Could Too Much Division of Labor Be Bad?

division of labor adam smith hayek's modern family

Amy Willis for AdamSmithWorks

Division of labor is working, but is everyone made better off, as we’ve come to expect from Adam Smith? Horwitz describes how women tend to invest more in household capital than men, who invest more in market human capital. So long as control over financial resources remained in the hands of men, this increased domestic specialization rendered women arguably more dependent on marriage.
In the fall of 2021, I had the good fortune to participate in a semester-long reading group on Adam Smith’s Wealth of Nations. In the first session, we discussed the opening three chapters on division of labor and I asked the (heretical?) question whether there are examples in which division of labor is a bad thing. (Yes, there were crickets) It is a  serious question, and one which we never fully returned to. So before you read on, dear reader, I ask you: Can we have too much of this good thing?

Shortly after that, I had the good fortune to lead a Virtual Reading Group on my dear friend Steve Horwitz’s last book, Hayek’s Modern Family. It’s a terrific book, a unique, first-of-its-kind classical liberal study of the institution of the family in society. But here, I will focus on just one part- the changing role of women in the modern, industrialized labor force, and particularly over the past several decades particularly in the post-WW@ period. Steve paints a picture of how the family evolved from focusing on production solely for consumption to production for the market. This evolution is central to his liberating story, in which expanding markets are the hero. That allows marriage to  refocus on love. It is a beautiful story. 

Men and women in pre-modern families divided their labor along gender lines, but women, in many cases, were legally prohibited from making contracts, earning wages, and securing financial independence. In Virginia Woolf’s A Room of One’s Own, the narrator Mary illustrates this point sharply: 

Moreover, it is equally useless to ask what might have happened if Mrs. Seton and her mother and her mother before her had amassed great wealth…because, in the first place, to earn money was impossible for them, and in the second, had it been possible, the law denied them the right to possess what money they earned. It is only for the last forty-eight years that Mrs. Seton has had a penny of her own. For all the centuries before that it would have been her husband's property--a thought which, perhaps, may have had its share in keeping Mrs. Seton and her mothers off the Stock Exchange. Every penny I earn, they may have said, will be taken from me and disposed of according to my husband's wisdom… so that to earn money, even if I could earn money, is not a matter that interests me very greatly. I had better leave it to my husband.

Industrialization changed all that. Households focused more energy on market production as the rise of wage labor and urban centers continued. Women, in particular, had new employment opportunities, especially in areas such as education, the arts, and civil service, as they  were freed from household production and child care. At the same time, the political tide was turning toward greater appreciation of democracy and individual rights.
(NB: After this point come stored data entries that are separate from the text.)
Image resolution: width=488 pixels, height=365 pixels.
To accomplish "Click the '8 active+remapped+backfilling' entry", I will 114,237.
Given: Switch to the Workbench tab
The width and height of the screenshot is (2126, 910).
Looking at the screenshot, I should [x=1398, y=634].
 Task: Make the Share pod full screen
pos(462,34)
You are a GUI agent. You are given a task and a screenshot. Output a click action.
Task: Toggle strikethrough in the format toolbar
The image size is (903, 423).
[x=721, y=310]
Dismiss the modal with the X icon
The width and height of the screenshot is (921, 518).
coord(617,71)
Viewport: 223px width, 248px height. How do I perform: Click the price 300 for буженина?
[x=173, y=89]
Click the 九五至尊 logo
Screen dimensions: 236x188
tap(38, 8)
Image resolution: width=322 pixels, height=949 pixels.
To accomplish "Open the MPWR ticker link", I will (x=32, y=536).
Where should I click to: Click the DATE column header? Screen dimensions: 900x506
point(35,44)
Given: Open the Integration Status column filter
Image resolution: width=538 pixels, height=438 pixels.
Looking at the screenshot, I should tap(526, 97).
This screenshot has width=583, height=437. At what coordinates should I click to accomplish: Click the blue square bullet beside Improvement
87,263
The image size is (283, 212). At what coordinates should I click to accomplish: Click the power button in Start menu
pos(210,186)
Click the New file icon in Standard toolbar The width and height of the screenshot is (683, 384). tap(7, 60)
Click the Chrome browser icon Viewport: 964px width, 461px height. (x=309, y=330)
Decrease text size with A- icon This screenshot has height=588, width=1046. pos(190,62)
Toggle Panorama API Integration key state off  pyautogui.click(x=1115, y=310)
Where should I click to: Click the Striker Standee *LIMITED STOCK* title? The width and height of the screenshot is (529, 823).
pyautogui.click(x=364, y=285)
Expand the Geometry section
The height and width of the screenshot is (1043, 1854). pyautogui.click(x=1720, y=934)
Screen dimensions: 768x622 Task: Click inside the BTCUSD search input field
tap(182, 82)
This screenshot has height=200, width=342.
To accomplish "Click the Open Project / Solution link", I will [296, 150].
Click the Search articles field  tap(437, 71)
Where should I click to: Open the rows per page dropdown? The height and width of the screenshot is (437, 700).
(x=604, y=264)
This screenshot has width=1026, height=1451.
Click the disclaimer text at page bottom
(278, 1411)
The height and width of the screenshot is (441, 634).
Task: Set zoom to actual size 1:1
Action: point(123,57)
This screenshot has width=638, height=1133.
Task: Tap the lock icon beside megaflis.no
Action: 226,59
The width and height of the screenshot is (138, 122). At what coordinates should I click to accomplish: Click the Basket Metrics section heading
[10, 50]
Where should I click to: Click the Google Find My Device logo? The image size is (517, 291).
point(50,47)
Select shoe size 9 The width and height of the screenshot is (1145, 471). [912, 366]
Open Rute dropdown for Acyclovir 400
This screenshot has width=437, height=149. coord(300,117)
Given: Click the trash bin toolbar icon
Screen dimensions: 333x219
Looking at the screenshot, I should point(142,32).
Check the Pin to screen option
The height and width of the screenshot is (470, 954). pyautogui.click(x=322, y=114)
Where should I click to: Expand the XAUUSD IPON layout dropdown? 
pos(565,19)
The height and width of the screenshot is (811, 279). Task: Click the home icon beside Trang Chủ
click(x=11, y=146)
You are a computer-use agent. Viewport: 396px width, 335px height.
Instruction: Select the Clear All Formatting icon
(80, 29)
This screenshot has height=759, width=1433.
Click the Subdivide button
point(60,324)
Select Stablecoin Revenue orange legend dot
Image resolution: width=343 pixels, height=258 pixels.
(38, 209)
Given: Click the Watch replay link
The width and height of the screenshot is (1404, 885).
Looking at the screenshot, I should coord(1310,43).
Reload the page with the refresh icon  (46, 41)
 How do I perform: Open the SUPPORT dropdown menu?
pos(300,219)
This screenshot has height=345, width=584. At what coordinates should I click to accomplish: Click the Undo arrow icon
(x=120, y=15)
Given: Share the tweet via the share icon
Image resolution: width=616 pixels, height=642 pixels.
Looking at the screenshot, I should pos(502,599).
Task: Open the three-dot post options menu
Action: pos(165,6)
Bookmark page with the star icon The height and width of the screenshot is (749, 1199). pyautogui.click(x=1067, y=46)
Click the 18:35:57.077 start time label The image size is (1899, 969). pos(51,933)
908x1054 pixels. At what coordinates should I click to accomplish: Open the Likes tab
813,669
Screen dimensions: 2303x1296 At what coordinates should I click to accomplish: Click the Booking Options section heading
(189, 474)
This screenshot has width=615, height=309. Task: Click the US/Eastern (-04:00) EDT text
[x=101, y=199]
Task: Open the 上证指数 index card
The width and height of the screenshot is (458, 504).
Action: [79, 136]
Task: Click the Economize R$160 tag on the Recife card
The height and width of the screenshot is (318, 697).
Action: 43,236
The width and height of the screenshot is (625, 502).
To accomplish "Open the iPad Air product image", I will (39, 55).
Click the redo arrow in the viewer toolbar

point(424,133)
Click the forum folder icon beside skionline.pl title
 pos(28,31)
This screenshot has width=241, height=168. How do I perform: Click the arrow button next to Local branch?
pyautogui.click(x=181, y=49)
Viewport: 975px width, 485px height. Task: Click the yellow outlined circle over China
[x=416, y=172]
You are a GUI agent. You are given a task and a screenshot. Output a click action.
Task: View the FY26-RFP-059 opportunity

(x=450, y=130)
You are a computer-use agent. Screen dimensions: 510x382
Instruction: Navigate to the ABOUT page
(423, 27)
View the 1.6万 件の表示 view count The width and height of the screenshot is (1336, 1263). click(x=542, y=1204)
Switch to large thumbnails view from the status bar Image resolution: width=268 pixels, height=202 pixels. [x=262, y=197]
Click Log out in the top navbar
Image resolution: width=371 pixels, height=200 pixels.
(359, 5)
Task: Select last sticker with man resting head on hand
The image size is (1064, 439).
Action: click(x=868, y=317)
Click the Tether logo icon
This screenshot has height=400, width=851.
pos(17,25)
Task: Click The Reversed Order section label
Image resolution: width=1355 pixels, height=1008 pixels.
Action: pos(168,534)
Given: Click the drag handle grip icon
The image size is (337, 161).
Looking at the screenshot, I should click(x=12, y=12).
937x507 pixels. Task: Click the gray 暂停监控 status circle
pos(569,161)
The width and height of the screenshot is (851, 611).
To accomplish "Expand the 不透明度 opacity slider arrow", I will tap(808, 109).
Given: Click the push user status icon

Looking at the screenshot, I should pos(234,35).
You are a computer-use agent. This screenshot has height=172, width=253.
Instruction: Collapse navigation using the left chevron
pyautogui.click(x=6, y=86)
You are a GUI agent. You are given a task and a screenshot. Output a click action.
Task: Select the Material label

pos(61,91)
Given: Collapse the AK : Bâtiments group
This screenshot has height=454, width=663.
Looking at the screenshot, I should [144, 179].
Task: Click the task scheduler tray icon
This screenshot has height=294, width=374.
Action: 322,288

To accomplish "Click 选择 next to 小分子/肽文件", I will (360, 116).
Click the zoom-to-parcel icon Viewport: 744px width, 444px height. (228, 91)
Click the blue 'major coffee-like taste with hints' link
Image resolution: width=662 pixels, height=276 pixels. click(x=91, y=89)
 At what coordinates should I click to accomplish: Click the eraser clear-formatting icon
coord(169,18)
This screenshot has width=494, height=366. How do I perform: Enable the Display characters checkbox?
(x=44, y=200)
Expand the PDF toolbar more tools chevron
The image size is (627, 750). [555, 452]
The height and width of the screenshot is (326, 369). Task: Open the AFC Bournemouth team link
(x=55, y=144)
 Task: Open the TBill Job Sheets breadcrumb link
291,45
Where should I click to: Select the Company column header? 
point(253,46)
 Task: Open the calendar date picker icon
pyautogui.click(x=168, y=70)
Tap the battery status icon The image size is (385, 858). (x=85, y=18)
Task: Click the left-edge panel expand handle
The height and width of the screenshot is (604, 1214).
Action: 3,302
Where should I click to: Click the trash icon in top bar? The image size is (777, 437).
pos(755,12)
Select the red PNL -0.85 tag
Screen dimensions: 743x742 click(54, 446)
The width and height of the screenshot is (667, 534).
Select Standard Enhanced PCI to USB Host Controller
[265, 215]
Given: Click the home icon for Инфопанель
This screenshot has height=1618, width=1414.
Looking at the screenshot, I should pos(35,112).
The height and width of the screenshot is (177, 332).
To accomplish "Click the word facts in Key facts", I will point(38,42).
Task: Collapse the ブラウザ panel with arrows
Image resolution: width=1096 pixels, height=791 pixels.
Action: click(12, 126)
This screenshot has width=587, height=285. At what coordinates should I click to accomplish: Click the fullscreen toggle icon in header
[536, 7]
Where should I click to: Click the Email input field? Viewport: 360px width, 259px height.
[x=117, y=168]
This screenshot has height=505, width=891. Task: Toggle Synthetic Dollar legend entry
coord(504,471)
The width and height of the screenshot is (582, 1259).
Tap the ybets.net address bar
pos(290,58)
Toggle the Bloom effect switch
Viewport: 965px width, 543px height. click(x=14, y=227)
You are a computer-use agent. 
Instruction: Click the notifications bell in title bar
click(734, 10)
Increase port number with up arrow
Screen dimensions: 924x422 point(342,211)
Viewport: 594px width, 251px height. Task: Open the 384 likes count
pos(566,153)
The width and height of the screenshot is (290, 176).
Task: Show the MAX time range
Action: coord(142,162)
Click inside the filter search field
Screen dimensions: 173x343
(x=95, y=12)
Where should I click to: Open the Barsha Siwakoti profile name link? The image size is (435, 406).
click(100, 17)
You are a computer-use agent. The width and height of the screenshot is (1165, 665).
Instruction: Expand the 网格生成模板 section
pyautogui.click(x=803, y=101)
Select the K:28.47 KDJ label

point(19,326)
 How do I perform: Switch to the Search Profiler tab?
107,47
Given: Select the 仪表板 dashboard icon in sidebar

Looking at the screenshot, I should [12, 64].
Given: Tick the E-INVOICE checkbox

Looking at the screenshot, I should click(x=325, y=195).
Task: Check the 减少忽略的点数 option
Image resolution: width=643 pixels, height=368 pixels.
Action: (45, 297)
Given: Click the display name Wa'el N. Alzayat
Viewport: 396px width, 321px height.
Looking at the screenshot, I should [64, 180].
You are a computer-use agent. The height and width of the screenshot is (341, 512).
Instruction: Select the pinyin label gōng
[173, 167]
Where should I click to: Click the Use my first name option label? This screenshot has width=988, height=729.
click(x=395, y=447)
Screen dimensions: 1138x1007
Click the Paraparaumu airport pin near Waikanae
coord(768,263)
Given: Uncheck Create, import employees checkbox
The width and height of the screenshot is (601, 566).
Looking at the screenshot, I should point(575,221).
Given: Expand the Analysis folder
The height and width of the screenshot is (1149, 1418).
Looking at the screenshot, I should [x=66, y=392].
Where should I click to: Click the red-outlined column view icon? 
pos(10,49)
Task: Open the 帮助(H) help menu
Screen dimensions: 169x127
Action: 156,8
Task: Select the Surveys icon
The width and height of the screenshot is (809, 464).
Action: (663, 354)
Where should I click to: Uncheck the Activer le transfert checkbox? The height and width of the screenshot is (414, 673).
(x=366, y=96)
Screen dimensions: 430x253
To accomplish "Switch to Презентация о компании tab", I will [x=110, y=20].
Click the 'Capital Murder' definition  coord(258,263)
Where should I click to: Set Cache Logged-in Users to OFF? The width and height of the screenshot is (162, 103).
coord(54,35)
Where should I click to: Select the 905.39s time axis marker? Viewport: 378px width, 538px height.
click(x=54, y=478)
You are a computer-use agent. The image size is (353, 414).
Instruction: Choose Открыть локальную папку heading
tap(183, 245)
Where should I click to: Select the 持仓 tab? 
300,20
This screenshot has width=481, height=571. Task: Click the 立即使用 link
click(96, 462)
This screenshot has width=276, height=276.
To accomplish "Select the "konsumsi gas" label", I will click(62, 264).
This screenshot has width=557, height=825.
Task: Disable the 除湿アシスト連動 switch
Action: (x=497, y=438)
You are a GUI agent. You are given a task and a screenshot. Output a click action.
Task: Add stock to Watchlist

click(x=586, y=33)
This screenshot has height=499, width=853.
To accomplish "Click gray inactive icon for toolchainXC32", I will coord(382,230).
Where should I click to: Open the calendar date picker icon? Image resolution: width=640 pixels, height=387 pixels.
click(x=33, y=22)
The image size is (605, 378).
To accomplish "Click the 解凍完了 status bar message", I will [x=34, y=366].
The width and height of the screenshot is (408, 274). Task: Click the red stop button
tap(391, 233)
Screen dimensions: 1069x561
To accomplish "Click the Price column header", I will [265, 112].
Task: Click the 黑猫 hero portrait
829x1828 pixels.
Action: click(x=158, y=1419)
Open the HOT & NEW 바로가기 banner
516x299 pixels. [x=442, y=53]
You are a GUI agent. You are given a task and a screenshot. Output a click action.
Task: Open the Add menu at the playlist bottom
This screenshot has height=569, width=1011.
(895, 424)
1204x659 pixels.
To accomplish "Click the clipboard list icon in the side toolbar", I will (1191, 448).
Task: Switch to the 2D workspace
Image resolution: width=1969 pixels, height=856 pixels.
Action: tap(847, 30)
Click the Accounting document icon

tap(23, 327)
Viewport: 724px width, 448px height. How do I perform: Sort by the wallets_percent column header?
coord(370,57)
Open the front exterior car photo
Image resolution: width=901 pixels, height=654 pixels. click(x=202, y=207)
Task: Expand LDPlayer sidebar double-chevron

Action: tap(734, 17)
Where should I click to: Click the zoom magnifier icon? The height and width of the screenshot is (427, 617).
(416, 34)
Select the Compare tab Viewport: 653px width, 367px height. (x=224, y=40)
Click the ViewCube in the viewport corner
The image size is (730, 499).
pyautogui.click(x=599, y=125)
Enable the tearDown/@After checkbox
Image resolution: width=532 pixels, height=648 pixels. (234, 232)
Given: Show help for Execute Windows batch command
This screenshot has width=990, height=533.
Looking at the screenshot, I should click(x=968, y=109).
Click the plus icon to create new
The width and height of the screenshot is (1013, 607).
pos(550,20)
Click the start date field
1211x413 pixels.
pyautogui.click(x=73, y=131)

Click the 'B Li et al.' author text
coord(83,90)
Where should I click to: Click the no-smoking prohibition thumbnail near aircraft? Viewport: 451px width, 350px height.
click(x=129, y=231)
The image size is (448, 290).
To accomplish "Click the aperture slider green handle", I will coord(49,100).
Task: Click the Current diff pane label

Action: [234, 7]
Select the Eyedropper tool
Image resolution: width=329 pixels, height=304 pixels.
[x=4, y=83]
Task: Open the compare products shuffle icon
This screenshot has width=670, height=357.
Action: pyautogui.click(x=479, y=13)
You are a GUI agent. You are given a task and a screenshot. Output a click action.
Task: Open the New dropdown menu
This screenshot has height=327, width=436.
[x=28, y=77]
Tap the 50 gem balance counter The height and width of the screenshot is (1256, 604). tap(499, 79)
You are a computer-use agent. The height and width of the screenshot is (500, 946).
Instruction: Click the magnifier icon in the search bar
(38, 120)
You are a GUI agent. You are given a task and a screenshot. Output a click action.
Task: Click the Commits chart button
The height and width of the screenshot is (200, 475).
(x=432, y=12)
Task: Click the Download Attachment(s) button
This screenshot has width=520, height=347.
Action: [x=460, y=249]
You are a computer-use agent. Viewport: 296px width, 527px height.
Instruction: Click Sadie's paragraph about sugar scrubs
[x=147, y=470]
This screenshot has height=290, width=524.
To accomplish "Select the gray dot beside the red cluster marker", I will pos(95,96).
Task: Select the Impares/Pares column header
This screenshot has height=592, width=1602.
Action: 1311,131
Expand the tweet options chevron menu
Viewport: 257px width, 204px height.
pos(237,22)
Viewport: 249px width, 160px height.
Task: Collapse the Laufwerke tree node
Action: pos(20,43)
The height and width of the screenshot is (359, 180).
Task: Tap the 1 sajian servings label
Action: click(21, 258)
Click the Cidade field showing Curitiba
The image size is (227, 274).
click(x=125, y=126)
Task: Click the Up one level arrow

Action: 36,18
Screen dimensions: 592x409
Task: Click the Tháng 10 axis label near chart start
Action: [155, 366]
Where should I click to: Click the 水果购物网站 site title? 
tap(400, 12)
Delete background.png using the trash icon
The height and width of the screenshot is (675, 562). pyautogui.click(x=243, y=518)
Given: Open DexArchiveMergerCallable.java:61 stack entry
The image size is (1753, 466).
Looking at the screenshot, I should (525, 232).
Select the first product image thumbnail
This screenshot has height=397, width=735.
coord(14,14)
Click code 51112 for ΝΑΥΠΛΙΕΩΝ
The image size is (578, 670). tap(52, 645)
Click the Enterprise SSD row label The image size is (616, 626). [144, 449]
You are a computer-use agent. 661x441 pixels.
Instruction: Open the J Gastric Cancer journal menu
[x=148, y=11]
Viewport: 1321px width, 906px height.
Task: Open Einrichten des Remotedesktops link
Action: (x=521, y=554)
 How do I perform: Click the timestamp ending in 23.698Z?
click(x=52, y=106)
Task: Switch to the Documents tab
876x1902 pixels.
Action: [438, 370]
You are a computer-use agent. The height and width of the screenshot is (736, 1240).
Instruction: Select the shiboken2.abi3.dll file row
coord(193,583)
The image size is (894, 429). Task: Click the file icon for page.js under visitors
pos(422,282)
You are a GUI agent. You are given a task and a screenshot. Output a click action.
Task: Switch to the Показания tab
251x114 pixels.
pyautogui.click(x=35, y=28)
But in Steve’s words, “So just as women were beginning to see the promise of equality in marriage…a distinct division of labor emerged that posed a threat to the promise of equality.” (page 90) That’s right- division of labor threatened women’s equality

Remember my heretical question from the beginning? 

Horowitz points to the “rhetorical dancing” provided by the concept of “separate spheres,” that arose to resolve this tension. “...the argument was that men and women differed in fundamental ways such that each gender should seek to excel in its own sphere of activity.” (page 90) Division of labor is working, but is everyone made better off, as we’ve come to expect from Adam Smith? Horwitz describes how women tend to invest more in household capital than men, who invest more in market human capital. So long as control over financial resources remained in the hands of men, this increased domestic specialization rendered women arguably more dependent on marriage. This dependence was exacerbated as divorce laws were liberalized. As divorce became more likely and custody of children was almost always given to women the incentives became more powerful. Men had more incentive to invest in market human capital as insurance against being unable to provide for themselves and their children post-divorce. Women, in anticipation of having to care for themselves and their children on their own, accumulated more household human capital than men, further shifting the burden of household production on them, and limiting their ability to participate in market-based production post-divorce.

This is a very abridged account of Horwitz’s argument, and I encourage you to read the whole thing (chapters 4 and 6 contain the crux of this). This account continues to rankle me, and I ask you, have women been disadvantaged by too much division of labor? And have we yet recovered? I’d love to hear your thoughts.


Want to read more? 
Steve Horwitz on Hayek's Modern Family at Law & Liberty
Janet Bufton and Sarah Skwire's Reading Room "Read With Me" on Virginia Woolf’s A Room of One’s Own
Comments
Veckov Marko

I would never assume that division of labor caused this dependence of women on their partners' financial support, making them difficult to decide to get divorced. I would rather say that division of labor led to job creation, which empowered women with financial and along the way higher gender independence and equality.

Max Hocutt

Too much of anything is bad by definition.